Hyundai is celebrating its design history and looking to future technology with the hydrogen-powered N Vision 74 concept.
Unveiled at the same time as the Hyundai Ioniq 6-based RN22e, the EV explores hydrogen fuel cell rather than battery power and highlights a lesser-known part of Hyundai’s history.
Design boss SangYup Lee recounted that the concept's genesis was a fortuitous coming together of projects. The engineering team sought to trial a high-performance hydrogen powertrain and wanted to clothe the engineering prototype in an attention-grabbing body.

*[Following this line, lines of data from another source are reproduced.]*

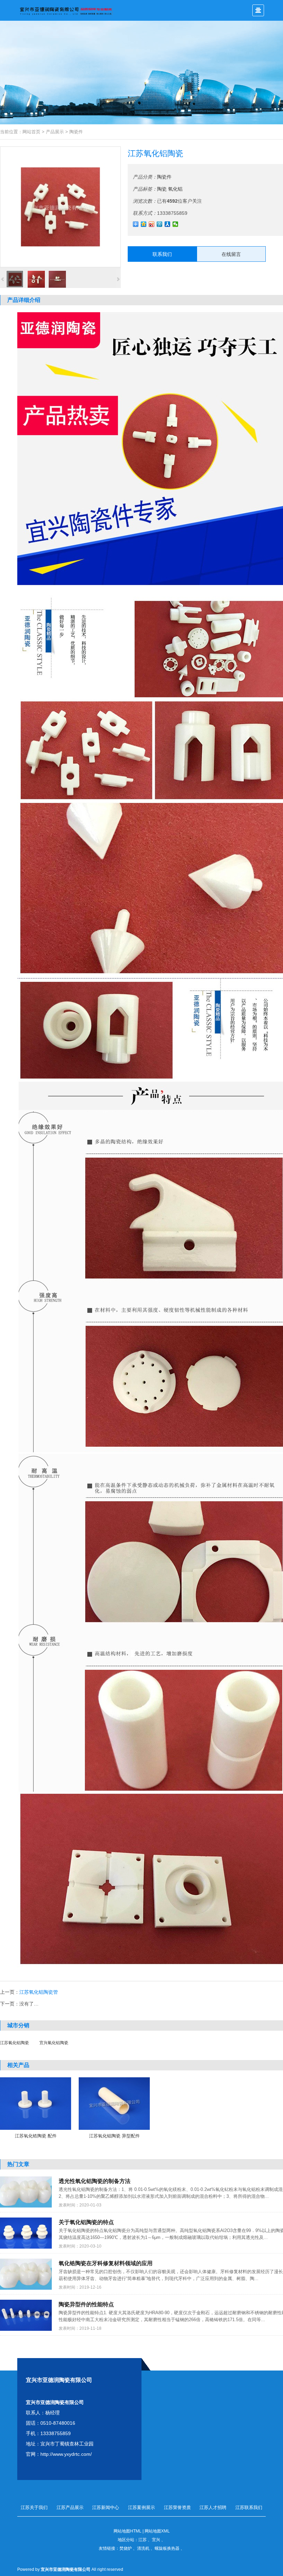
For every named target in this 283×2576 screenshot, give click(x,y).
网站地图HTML (128, 2531)
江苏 (142, 2539)
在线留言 (231, 254)
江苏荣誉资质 (177, 2507)
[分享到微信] (175, 224)
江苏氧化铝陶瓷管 (38, 1992)
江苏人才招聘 (212, 2507)
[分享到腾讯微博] (160, 224)
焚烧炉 (125, 2548)
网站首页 (31, 131)
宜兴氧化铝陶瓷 (53, 2042)
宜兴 (156, 2539)
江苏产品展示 (70, 2507)
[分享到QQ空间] (144, 224)
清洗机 (143, 2548)
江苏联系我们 (248, 2507)
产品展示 (55, 131)
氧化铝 (175, 189)
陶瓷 (162, 189)
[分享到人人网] (167, 224)
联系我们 (162, 254)
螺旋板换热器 (167, 2548)
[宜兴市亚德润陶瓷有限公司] (66, 10)
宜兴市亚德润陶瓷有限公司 (65, 2569)
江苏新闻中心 (105, 2507)
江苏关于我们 (34, 2507)
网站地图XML (157, 2531)
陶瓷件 (76, 131)
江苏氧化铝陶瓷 (14, 2042)
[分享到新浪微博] (152, 224)
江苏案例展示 (141, 2507)
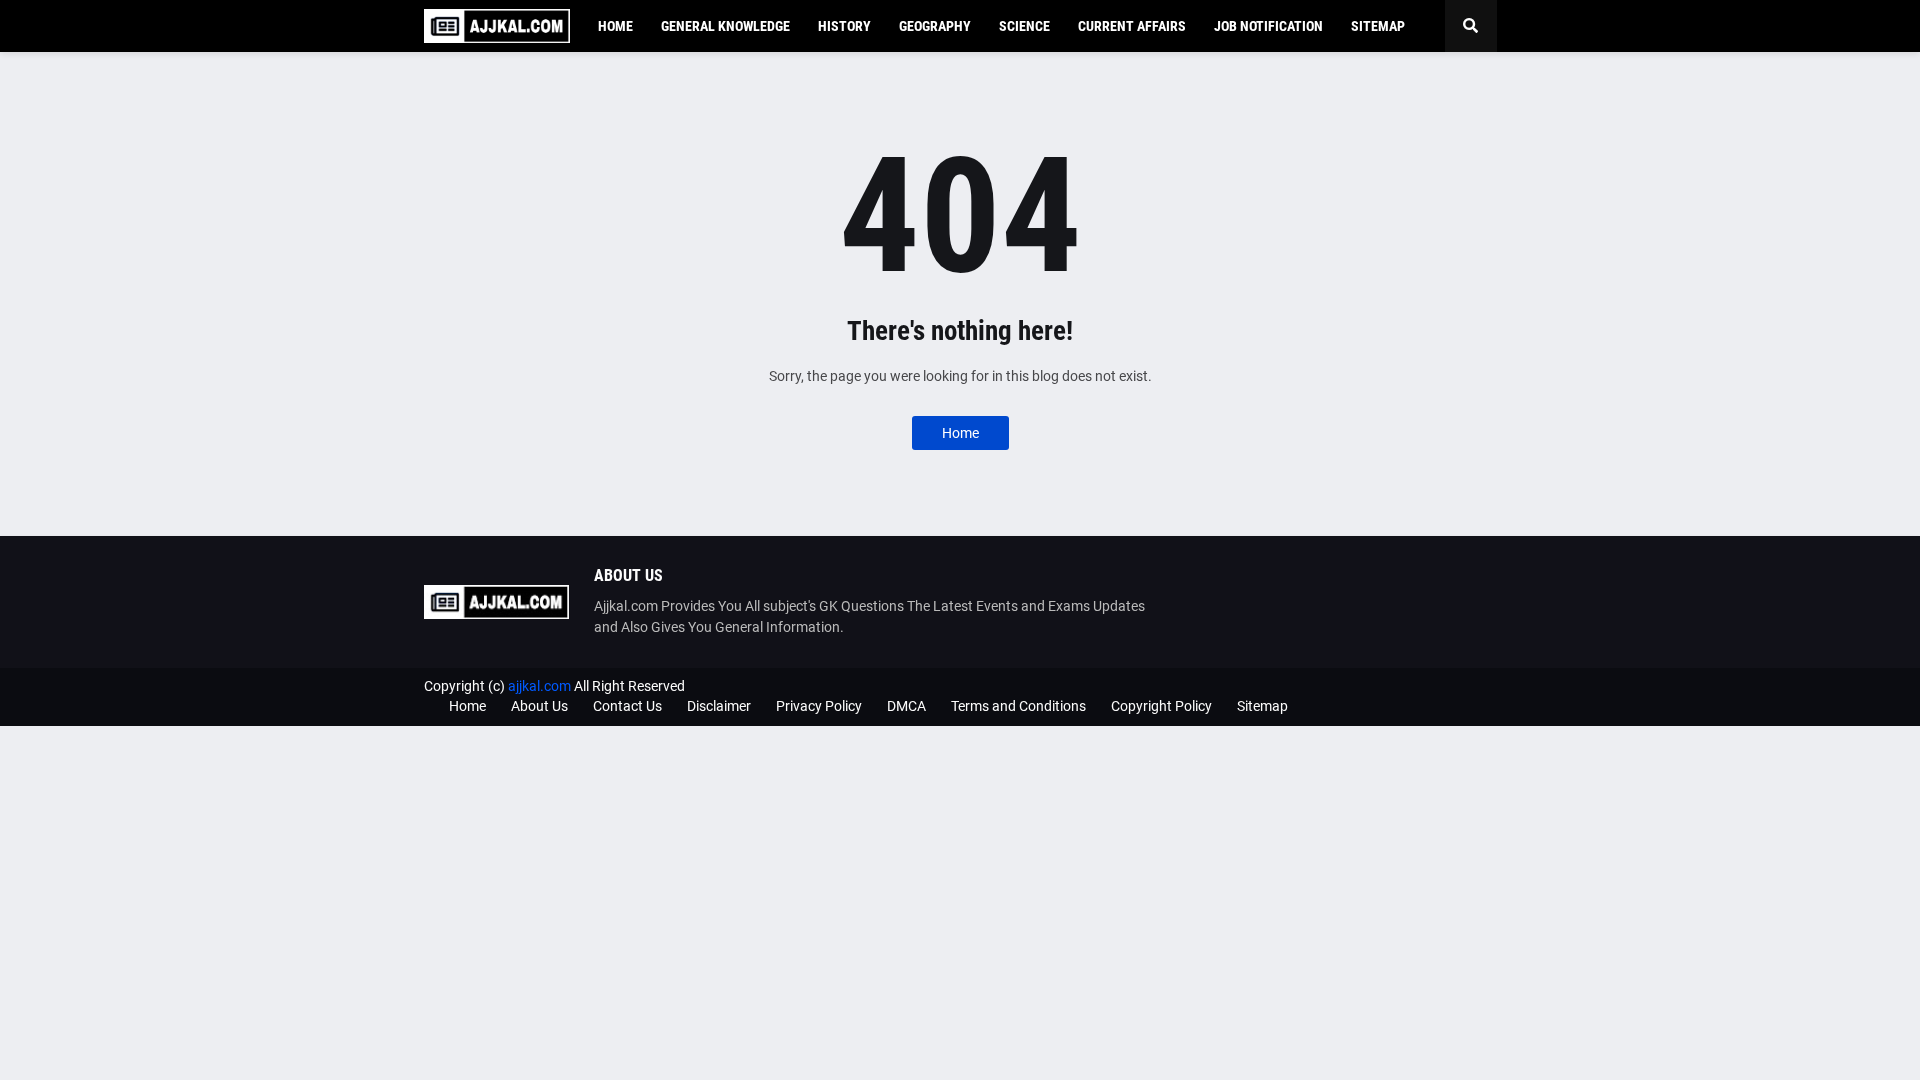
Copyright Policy (1161, 706)
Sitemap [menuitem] (1378, 26)
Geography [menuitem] (935, 26)
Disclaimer (719, 706)
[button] (1471, 26)
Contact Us (627, 706)
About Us (539, 706)
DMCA (906, 706)
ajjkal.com (539, 686)
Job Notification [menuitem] (1268, 26)
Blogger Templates (1439, 686)
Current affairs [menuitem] (1132, 26)
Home (960, 433)
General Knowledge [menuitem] (725, 26)
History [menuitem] (844, 26)
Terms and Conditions (1018, 706)
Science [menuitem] (1024, 26)
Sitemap (1262, 706)
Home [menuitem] (615, 26)
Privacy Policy (819, 706)
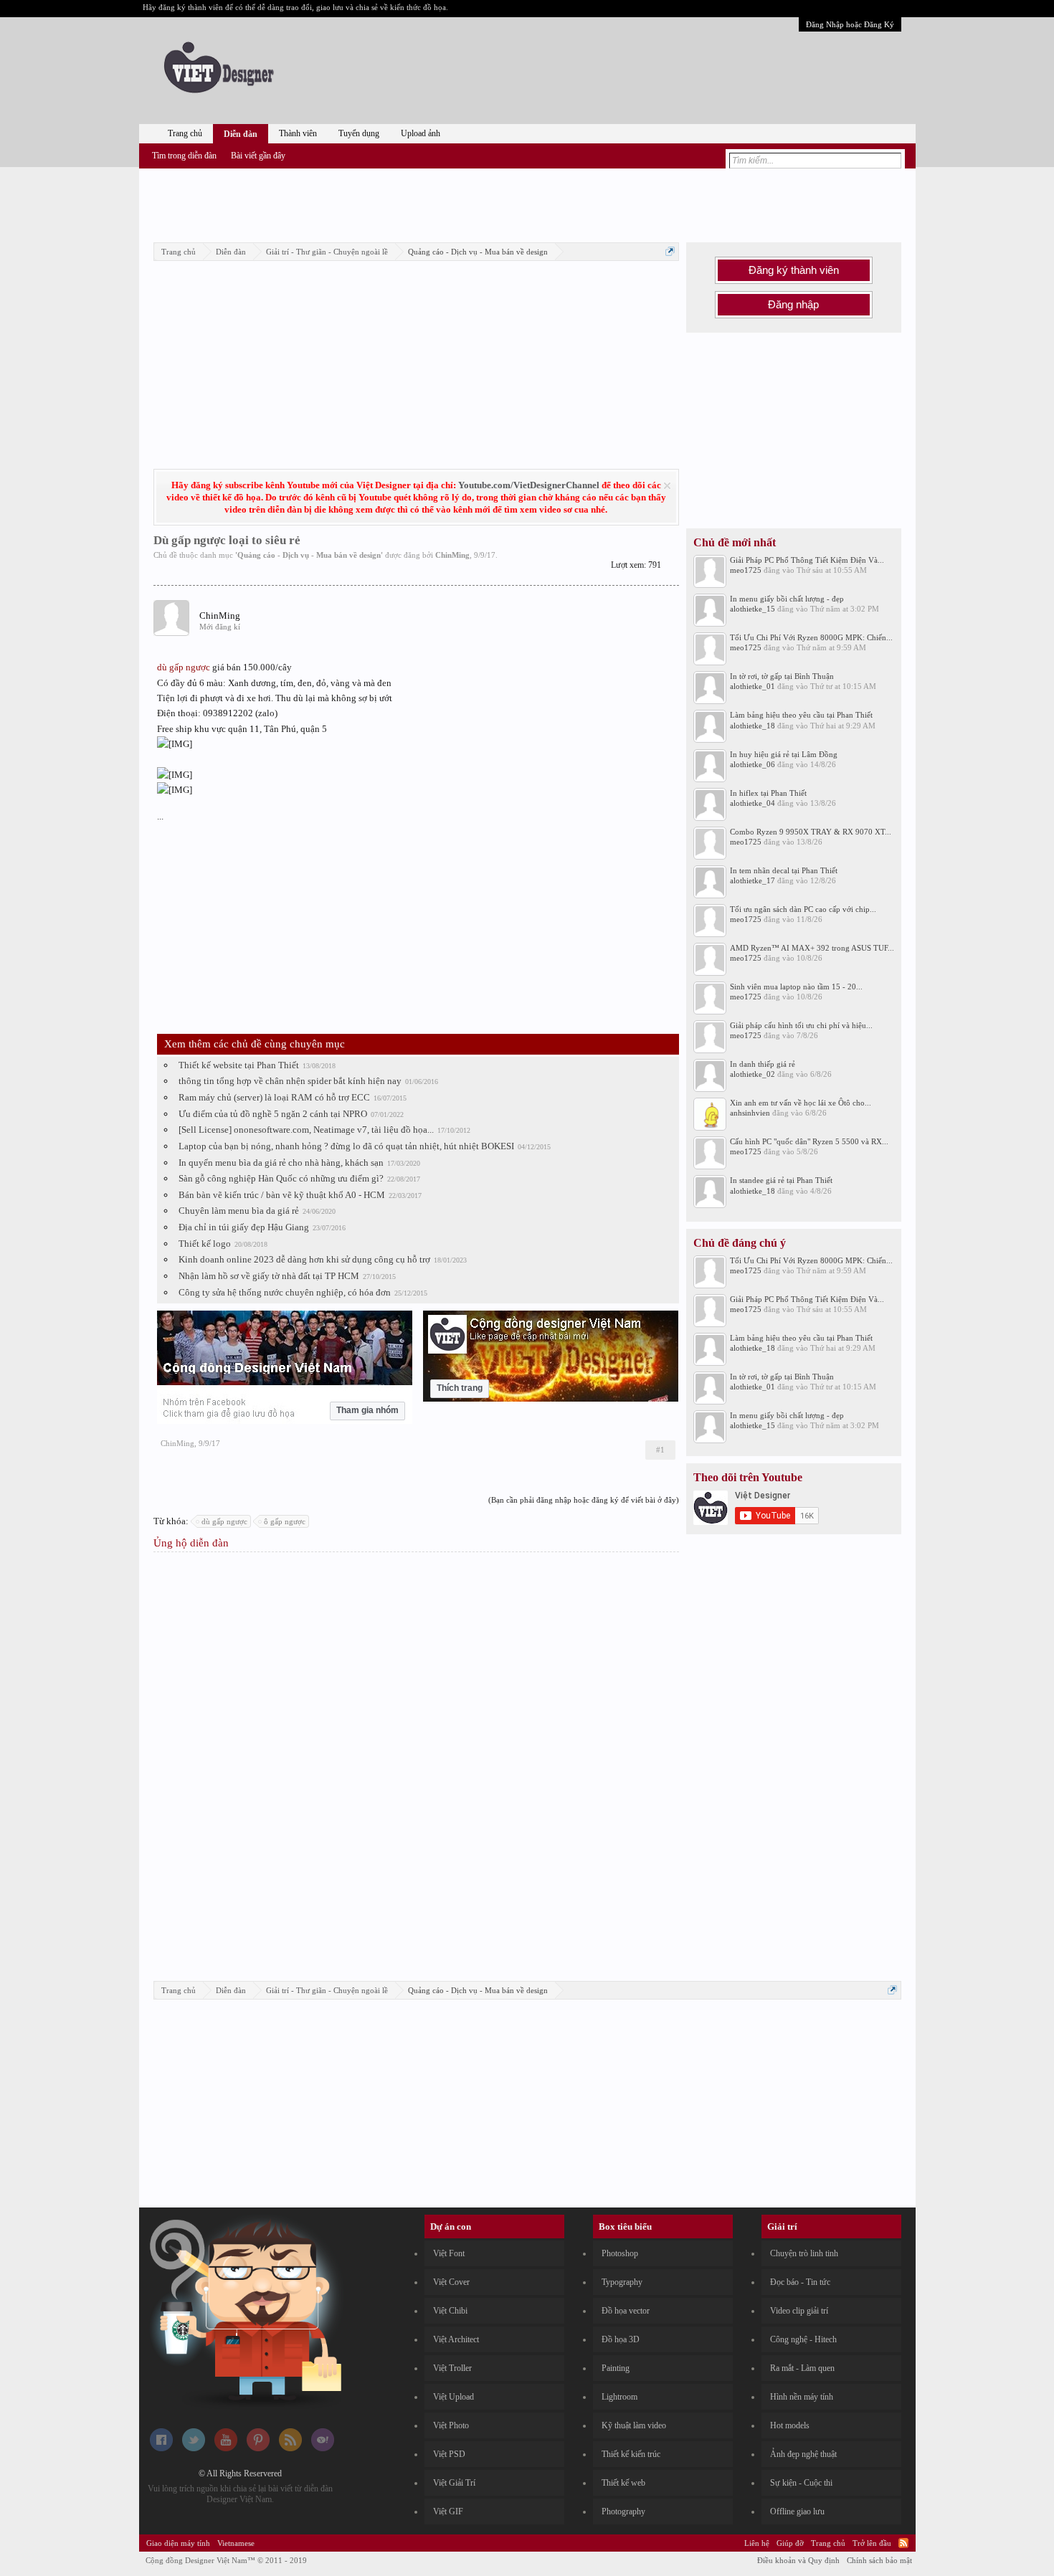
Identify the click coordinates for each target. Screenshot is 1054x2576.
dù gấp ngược (183, 667)
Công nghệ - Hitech (803, 2339)
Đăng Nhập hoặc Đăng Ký (850, 24)
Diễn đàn (240, 134)
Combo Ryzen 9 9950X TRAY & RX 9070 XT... (810, 831)
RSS (903, 2543)
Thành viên (298, 133)
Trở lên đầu (872, 2543)
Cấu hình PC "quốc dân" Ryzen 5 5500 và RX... (809, 1141)
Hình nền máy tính (801, 2397)
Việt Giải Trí (454, 2483)
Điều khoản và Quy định (798, 2560)
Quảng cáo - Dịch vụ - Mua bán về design (309, 555)
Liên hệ (756, 2543)
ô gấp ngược (284, 1521)
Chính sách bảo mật (879, 2560)
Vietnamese (236, 2543)
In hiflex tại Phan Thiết (768, 793)
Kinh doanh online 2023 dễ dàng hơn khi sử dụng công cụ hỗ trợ (304, 1259)
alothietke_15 (752, 608)
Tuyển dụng (358, 133)
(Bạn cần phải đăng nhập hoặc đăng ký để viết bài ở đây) (583, 1500)
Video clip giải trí (799, 2311)
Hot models (790, 2425)
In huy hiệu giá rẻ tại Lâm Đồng (783, 754)
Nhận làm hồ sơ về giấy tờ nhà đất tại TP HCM (269, 1275)
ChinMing (452, 555)
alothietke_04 (752, 803)
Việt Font (449, 2253)
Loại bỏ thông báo (667, 485)
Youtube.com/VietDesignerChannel (528, 485)
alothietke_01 (752, 686)
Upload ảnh (420, 133)
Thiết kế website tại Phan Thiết (239, 1065)
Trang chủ (185, 133)
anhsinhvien (750, 1112)
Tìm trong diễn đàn (184, 156)
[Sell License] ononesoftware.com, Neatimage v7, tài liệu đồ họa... (306, 1129)
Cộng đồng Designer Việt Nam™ (226, 2560)
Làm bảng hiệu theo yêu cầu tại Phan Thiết (801, 714)
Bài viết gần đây (258, 156)
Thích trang (460, 1388)
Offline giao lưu (797, 2511)
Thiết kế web (623, 2483)
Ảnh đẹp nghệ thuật (803, 2454)
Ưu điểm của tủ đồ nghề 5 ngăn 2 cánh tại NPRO (273, 1113)
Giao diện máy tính (178, 2543)
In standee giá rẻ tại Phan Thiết (781, 1180)
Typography (622, 2282)
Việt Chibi (450, 2311)
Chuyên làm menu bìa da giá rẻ (239, 1210)
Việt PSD (449, 2454)
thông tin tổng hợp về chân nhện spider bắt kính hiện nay (290, 1080)
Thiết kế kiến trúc (631, 2454)
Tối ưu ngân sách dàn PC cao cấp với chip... (803, 909)
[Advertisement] (527, 203)
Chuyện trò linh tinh (804, 2253)
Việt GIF (448, 2511)
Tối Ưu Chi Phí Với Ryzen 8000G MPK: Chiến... (811, 637)
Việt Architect (456, 2339)
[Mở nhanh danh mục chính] (670, 251)
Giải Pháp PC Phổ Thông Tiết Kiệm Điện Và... (807, 560)
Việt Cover (451, 2282)
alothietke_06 (752, 764)
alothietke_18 (752, 725)
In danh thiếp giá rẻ (762, 1064)
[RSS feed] (290, 2448)
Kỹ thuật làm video (634, 2425)
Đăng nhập (793, 304)
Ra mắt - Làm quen (802, 2368)
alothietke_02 (752, 1074)
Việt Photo (451, 2425)
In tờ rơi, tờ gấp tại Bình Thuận (782, 676)
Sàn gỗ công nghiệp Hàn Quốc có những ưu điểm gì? (281, 1178)
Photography (623, 2511)
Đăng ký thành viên (794, 270)
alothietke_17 (752, 880)
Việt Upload (453, 2397)
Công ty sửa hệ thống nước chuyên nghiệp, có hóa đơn (285, 1292)
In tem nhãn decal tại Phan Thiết (783, 870)
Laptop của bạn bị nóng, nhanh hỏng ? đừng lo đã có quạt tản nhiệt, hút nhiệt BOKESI (346, 1146)
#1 (660, 1449)
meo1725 (745, 570)
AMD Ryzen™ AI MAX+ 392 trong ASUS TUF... (812, 948)
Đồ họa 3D (621, 2339)
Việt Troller (452, 2368)
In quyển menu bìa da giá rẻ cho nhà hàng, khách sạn (281, 1162)
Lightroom (619, 2397)
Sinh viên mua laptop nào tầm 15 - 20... (796, 986)
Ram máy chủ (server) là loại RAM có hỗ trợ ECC (274, 1097)
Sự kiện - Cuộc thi (801, 2483)
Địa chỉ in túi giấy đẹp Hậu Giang (244, 1227)
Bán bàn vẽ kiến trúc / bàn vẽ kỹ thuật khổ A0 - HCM (282, 1194)
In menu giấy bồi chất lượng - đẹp (787, 598)
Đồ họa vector (626, 2311)
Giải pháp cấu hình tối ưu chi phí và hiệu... (801, 1025)
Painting (616, 2368)
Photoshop (620, 2253)
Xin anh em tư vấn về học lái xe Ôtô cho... (800, 1102)
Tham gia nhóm (367, 1410)
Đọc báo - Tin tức (800, 2282)
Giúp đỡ (790, 2543)
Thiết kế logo (205, 1243)
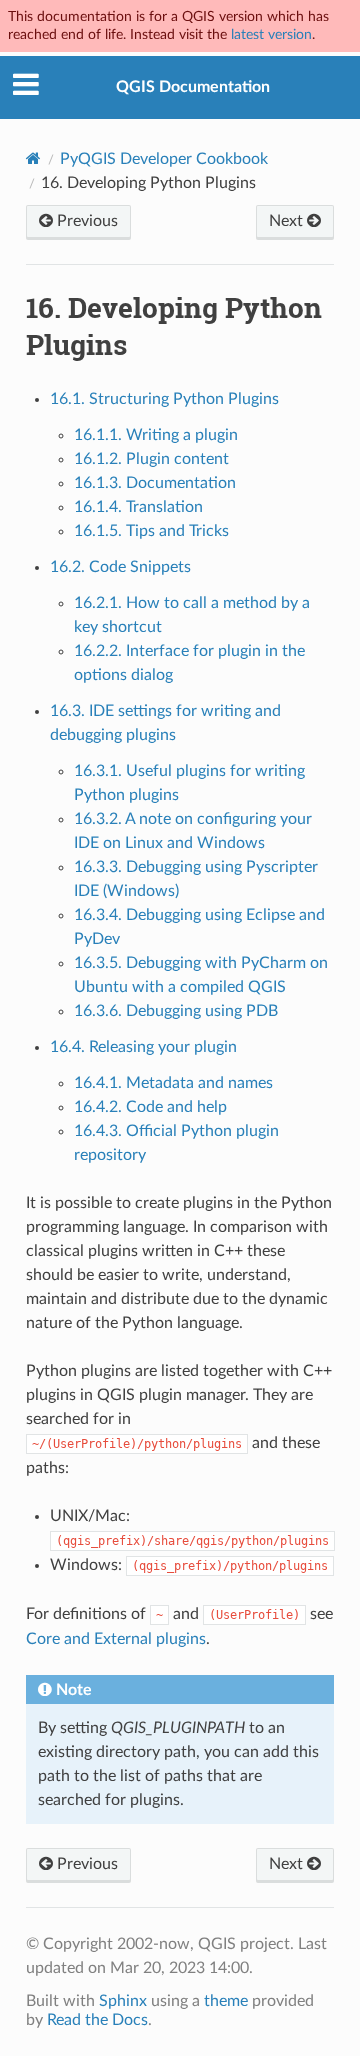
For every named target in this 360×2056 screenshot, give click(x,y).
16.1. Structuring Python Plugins (164, 399)
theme (226, 2001)
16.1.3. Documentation (155, 483)
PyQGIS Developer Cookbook (164, 159)
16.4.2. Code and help (150, 1107)
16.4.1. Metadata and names (173, 1083)
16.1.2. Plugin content (151, 459)
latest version (271, 34)
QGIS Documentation (193, 87)
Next (288, 221)
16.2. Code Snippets (120, 567)
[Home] (33, 158)
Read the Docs (97, 2020)
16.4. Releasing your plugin (143, 1047)
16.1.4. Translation (138, 507)
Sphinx (123, 2001)
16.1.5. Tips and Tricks (151, 531)
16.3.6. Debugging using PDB (176, 1011)
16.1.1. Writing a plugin (156, 435)
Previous (85, 221)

This turned out to be the perfect opportunity to realise slumbering plans for an homage to the 1974 Hyundai Pony Coupé, which had been designed by Italdesign’s Giorgetto Giugiaro.
The N Vision 74 is powered by two rear-mounted electric motors that together make just over 670bhp. These are fed by a 62.4kWh battery which can be charged on the go by a 95kW hydrogen fuel cell. The large battery can be rapid-charged like in any BEV and the 4.2kg hydrogen tank can be refilled in just five minutes, yielding a total range of more than 370 miles.
Thanks to the two motors, the car is capable of active torque-vectoring. Meanwhile, the concept also explores ways of keeping the mechanicals cool, with separate coolant channels for the battery, fuel cell and motors controlled by a central system.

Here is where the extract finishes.